| GOAL OF THE EXERCISE |
The number of lines below that contain the word "computer" is all that the answer should hold.
==== DATA TO USE ====
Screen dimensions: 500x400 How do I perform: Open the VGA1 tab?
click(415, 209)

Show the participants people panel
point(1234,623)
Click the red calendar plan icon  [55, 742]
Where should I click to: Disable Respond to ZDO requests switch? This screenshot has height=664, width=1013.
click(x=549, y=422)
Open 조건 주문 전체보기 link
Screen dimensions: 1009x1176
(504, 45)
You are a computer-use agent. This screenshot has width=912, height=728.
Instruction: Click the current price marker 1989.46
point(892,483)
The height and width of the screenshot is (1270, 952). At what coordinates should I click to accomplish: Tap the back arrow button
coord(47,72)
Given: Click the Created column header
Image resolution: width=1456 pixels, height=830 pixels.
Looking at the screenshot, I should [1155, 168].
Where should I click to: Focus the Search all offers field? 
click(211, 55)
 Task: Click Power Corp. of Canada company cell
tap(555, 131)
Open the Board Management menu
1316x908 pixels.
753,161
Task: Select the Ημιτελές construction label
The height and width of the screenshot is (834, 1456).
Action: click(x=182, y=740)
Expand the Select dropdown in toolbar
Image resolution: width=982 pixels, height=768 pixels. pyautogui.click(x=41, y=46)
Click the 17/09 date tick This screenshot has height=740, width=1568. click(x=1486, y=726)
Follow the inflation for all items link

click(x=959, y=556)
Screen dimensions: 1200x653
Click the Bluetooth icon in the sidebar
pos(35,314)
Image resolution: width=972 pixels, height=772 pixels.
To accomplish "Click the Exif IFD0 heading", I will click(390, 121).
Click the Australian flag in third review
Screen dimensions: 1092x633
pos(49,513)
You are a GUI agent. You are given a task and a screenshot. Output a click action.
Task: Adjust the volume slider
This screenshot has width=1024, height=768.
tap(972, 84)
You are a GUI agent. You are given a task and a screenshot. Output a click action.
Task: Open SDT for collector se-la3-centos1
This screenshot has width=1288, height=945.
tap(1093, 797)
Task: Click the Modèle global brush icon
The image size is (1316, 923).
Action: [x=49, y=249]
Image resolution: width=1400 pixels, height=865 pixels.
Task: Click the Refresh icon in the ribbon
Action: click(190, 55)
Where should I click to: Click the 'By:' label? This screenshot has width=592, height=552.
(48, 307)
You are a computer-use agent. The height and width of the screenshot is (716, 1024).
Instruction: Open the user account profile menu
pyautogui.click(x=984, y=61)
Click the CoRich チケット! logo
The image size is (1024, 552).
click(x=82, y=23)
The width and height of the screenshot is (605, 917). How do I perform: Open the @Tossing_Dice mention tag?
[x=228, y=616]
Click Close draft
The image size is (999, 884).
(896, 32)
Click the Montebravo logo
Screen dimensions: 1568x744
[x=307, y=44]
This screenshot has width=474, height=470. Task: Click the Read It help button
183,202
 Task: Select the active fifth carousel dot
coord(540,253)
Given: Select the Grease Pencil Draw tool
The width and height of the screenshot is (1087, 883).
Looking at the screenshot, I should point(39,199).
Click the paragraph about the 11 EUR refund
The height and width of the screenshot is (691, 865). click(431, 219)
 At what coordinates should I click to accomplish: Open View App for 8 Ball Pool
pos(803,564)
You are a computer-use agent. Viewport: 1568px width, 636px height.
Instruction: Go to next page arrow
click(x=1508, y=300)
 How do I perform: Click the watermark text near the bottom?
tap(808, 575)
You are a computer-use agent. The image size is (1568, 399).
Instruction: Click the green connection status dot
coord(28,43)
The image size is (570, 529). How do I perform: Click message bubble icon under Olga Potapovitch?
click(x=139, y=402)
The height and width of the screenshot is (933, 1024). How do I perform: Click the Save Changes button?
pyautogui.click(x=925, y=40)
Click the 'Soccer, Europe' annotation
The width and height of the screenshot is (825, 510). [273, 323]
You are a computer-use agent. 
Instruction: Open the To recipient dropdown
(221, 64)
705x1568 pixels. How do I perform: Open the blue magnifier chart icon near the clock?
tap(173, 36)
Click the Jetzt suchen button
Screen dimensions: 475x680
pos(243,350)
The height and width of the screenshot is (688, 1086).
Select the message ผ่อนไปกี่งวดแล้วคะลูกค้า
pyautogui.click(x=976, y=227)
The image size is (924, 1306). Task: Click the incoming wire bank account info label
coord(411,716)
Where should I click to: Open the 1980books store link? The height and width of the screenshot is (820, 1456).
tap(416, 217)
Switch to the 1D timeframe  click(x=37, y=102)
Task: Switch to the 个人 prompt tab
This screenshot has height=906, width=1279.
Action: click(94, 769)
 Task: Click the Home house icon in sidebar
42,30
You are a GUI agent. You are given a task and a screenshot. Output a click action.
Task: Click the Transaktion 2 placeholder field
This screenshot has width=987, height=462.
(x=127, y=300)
====
| EXPECTED OUTPUT |
5